_PROBLEM TO WORK ON_:
Turn the entries below into a numbered list, leaving out any blank lines.

[Element and text position data]

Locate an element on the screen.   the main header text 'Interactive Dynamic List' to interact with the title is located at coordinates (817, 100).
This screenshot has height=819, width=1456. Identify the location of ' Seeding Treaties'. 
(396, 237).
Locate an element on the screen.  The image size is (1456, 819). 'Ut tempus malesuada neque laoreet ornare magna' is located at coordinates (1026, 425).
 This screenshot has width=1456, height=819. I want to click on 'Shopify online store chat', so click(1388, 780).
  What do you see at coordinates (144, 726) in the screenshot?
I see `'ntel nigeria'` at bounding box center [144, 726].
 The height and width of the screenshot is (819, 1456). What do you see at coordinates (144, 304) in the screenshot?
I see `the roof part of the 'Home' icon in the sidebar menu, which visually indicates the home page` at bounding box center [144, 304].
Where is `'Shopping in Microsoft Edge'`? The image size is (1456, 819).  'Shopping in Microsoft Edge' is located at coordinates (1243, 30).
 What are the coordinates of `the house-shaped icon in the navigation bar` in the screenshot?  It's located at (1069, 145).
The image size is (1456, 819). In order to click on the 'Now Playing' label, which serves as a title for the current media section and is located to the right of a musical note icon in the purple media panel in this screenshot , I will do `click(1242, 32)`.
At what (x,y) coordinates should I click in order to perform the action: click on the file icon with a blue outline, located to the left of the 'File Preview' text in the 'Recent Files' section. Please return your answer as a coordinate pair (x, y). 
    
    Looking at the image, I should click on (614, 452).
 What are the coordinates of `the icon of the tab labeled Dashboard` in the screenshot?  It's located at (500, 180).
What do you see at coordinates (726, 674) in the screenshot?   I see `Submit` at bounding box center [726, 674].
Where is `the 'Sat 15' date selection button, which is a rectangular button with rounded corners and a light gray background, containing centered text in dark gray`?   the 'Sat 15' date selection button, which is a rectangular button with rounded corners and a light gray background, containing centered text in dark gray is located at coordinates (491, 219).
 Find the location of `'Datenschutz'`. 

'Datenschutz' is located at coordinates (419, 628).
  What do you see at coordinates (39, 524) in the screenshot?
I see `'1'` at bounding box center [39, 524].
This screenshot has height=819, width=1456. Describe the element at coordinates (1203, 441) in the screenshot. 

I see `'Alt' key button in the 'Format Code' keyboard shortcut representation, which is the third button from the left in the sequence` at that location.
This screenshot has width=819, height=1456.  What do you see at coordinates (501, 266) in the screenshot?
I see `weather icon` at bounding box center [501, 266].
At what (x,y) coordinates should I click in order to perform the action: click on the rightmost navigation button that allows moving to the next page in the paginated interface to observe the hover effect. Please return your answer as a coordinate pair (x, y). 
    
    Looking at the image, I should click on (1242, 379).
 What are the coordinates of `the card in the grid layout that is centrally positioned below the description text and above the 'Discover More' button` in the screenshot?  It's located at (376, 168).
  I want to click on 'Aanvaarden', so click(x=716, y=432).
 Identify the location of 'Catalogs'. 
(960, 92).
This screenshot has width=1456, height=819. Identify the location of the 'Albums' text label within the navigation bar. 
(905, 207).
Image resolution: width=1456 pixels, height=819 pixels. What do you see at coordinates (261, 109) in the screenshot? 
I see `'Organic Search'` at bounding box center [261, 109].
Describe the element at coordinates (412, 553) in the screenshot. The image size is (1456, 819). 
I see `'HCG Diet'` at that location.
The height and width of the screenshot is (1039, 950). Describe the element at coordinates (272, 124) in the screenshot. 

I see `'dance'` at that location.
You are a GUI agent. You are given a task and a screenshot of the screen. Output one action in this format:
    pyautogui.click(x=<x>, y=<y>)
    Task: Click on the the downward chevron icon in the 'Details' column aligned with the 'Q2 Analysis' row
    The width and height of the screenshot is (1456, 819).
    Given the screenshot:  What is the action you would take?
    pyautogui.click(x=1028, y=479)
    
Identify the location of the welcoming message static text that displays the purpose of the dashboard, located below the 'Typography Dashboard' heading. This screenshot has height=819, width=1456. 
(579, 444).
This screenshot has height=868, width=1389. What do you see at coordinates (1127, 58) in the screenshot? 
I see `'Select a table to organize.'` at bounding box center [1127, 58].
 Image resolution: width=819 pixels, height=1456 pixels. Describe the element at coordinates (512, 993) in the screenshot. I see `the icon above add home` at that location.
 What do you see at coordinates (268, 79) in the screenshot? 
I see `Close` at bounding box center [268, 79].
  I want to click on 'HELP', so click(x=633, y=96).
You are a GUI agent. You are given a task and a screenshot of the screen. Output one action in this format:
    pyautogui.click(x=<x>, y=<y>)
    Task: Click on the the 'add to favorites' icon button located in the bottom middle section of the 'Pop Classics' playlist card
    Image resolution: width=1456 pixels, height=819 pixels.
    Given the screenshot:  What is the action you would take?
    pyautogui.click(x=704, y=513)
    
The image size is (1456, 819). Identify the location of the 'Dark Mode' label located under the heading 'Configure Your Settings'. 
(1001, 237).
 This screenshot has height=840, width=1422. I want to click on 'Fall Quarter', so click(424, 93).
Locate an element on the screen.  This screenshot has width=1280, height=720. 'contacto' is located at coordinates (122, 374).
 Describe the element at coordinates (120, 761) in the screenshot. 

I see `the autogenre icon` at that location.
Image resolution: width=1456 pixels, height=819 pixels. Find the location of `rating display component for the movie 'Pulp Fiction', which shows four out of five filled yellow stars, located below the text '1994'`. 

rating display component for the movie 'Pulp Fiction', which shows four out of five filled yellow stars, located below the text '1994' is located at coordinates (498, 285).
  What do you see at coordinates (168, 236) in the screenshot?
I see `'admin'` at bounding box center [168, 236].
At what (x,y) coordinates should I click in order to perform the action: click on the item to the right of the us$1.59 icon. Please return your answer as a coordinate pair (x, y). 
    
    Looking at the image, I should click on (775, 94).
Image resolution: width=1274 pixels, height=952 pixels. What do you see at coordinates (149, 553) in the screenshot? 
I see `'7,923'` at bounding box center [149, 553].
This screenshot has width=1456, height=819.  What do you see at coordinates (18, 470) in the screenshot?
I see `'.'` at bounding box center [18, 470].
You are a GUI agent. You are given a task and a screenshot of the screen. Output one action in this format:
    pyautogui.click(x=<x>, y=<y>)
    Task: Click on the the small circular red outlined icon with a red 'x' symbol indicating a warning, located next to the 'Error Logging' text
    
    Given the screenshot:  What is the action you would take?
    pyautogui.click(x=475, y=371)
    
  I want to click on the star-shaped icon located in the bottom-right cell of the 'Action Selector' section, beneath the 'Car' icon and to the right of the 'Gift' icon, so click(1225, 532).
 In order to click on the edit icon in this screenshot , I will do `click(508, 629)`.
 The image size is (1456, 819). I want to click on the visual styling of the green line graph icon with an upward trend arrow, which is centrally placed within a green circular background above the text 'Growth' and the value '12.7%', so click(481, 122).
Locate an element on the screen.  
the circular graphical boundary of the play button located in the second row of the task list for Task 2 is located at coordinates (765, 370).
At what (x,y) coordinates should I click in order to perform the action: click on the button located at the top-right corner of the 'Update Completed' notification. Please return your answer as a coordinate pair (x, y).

_EXPECTED ANSWER_:
1. Locate an element on the screen.   the main header text 'Interactive Dynamic List' to interact with the title is located at coordinates (817, 100).
2. This screenshot has height=819, width=1456. Identify the location of ' Seeding Treaties'. 
3. (396, 237).
4. Locate an element on the screen.  The image size is (1456, 819). 'Ut tempus malesuada neque laoreet ornare magna' is located at coordinates (1026, 425).
5.  This screenshot has width=1456, height=819. I want to click on 'Shopify online store chat', so click(1388, 780).
6.   What do you see at coordinates (144, 726) in the screenshot?
7. I see `'ntel nigeria'` at bounding box center [144, 726].
8.  The height and width of the screenshot is (819, 1456). What do you see at coordinates (144, 304) in the screenshot?
9. I see `the roof part of the 'Home' icon in the sidebar menu, which visually indicates the home page` at bounding box center [144, 304].
10. Where is `'Shopping in Microsoft Edge'`? The image size is (1456, 819).  'Shopping in Microsoft Edge' is located at coordinates (1243, 30).
11.  What are the coordinates of `the house-shaped icon in the navigation bar` in the screenshot?  It's located at (1069, 145).
12. The image size is (1456, 819). In order to click on the 'Now Playing' label, which serves as a title for the current media section and is located to the right of a musical note icon in the purple media panel in this screenshot , I will do `click(1242, 32)`.
13. At what (x,y) coordinates should I click in order to perform the action: click on the file icon with a blue outline, located to the left of the 'File Preview' text in the 'Recent Files' section. Please return your answer as a coordinate pair (x, y). 
14.     Looking at the image, I should click on (614, 452).
15.  What are the coordinates of `the icon of the tab labeled Dashboard` in the screenshot?  It's located at (500, 180).
16. What do you see at coordinates (726, 674) in the screenshot?   I see `Submit` at bounding box center [726, 674].
17. Where is `the 'Sat 15' date selection button, which is a rectangular button with rounded corners and a light gray background, containing centered text in dark gray`?   the 'Sat 15' date selection button, which is a rectangular button with rounded corners and a light gray background, containing centered text in dark gray is located at coordinates (491, 219).
18.  Find the location of `'Datenschutz'`. 
19. 'Datenschutz' is located at coordinates (419, 628).
20.   What do you see at coordinates (39, 524) in the screenshot?
21. I see `'1'` at bounding box center [39, 524].
22. This screenshot has height=819, width=1456. Describe the element at coordinates (1203, 441) in the screenshot. 
23. I see `'Alt' key button in the 'Format Code' keyboard shortcut representation, which is the third button from the left in the sequence` at that location.
24. This screenshot has width=819, height=1456.  What do you see at coordinates (501, 266) in the screenshot?
25. I see `weather icon` at bounding box center [501, 266].
26. At what (x,y) coordinates should I click in order to perform the action: click on the rightmost navigation button that allows moving to the next page in the paginated interface to observe the hover effect. Please return your answer as a coordinate pair (x, y). 
27.     Looking at the image, I should click on (1242, 379).
28.  What are the coordinates of `the card in the grid layout that is centrally positioned below the description text and above the 'Discover More' button` in the screenshot?  It's located at (376, 168).
29.   I want to click on 'Aanvaarden', so click(x=716, y=432).
30.  Identify the location of 'Catalogs'. 
31. (960, 92).
32. This screenshot has width=1456, height=819. Identify the location of the 'Albums' text label within the navigation bar. 
33. (905, 207).
34. Image resolution: width=1456 pixels, height=819 pixels. What do you see at coordinates (261, 109) in the screenshot? 
35. I see `'Organic Search'` at bounding box center [261, 109].
36. Describe the element at coordinates (412, 553) in the screenshot. The image size is (1456, 819). 
37. I see `'HCG Diet'` at that location.
38. The height and width of the screenshot is (1039, 950). Describe the element at coordinates (272, 124) in the screenshot. 
39. I see `'dance'` at that location.
40. You are a GUI agent. You are given a task and a screenshot of the screen. Output one action in this format:
41.     pyautogui.click(x=<x>, y=<y>)
42.     Task: Click on the the downward chevron icon in the 'Details' column aligned with the 'Q2 Analysis' row
43.     The width and height of the screenshot is (1456, 819).
44.     Given the screenshot:  What is the action you would take?
45.     pyautogui.click(x=1028, y=479)
46. Identify the location of the welcoming message static text that displays the purpose of the dashboard, located below the 'Typography Dashboard' heading. This screenshot has height=819, width=1456. 
47. (579, 444).
48. This screenshot has height=868, width=1389. What do you see at coordinates (1127, 58) in the screenshot? 
49. I see `'Select a table to organize.'` at bounding box center [1127, 58].
50.  Image resolution: width=819 pixels, height=1456 pixels. Describe the element at coordinates (512, 993) in the screenshot. I see `the icon above add home` at that location.
51.  What do you see at coordinates (268, 79) in the screenshot? 
52. I see `Close` at bounding box center [268, 79].
53.   I want to click on 'HELP', so click(x=633, y=96).
54. You are a GUI agent. You are given a task and a screenshot of the screen. Output one action in this format:
55.     pyautogui.click(x=<x>, y=<y>)
56.     Task: Click on the the 'add to favorites' icon button located in the bottom middle section of the 'Pop Classics' playlist card
57.     Image resolution: width=1456 pixels, height=819 pixels.
58.     Given the screenshot:  What is the action you would take?
59.     pyautogui.click(x=704, y=513)
60. The image size is (1456, 819). Identify the location of the 'Dark Mode' label located under the heading 'Configure Your Settings'. 
61. (1001, 237).
62.  This screenshot has height=840, width=1422. I want to click on 'Fall Quarter', so click(424, 93).
63. Locate an element on the screen.  This screenshot has width=1280, height=720. 'contacto' is located at coordinates (122, 374).
64.  Describe the element at coordinates (120, 761) in the screenshot. 
65. I see `the autogenre icon` at that location.
66. Image resolution: width=1456 pixels, height=819 pixels. Find the location of `rating display component for the movie 'Pulp Fiction', which shows four out of five filled yellow stars, located below the text '1994'`. 
67. rating display component for the movie 'Pulp Fiction', which shows four out of five filled yellow stars, located below the text '1994' is located at coordinates (498, 285).
68.   What do you see at coordinates (168, 236) in the screenshot?
69. I see `'admin'` at bounding box center [168, 236].
70. At what (x,y) coordinates should I click in order to perform the action: click on the item to the right of the us$1.59 icon. Please return your answer as a coordinate pair (x, y). 
71.     Looking at the image, I should click on (775, 94).
72. Image resolution: width=1274 pixels, height=952 pixels. What do you see at coordinates (149, 553) in the screenshot? 
73. I see `'7,923'` at bounding box center [149, 553].
74. This screenshot has width=1456, height=819.  What do you see at coordinates (18, 470) in the screenshot?
75. I see `'.'` at bounding box center [18, 470].
76. You are a GUI agent. You are given a task and a screenshot of the screen. Output one action in this format:
77.     pyautogui.click(x=<x>, y=<y>)
78.     Task: Click on the the small circular red outlined icon with a red 'x' symbol indicating a warning, located next to the 'Error Logging' text
79.     Given the screenshot:  What is the action you would take?
80.     pyautogui.click(x=475, y=371)
81.   I want to click on the star-shaped icon located in the bottom-right cell of the 'Action Selector' section, beneath the 'Car' icon and to the right of the 'Gift' icon, so click(1225, 532).
82.  In order to click on the edit icon in this screenshot , I will do `click(508, 629)`.
83.  The image size is (1456, 819). I want to click on the visual styling of the green line graph icon with an upward trend arrow, which is centrally placed within a green circular background above the text 'Growth' and the value '12.7%', so click(481, 122).
84. Locate an element on the screen.  
85. the circular graphical boundary of the play button located in the second row of the task list for Task 2 is located at coordinates (765, 370).
86. At what (x,y) coordinates should I click in order to perform the action: click on the button located at the top-right corner of the 'Update Completed' notification. Please return your answer as a coordinate pair (x, y).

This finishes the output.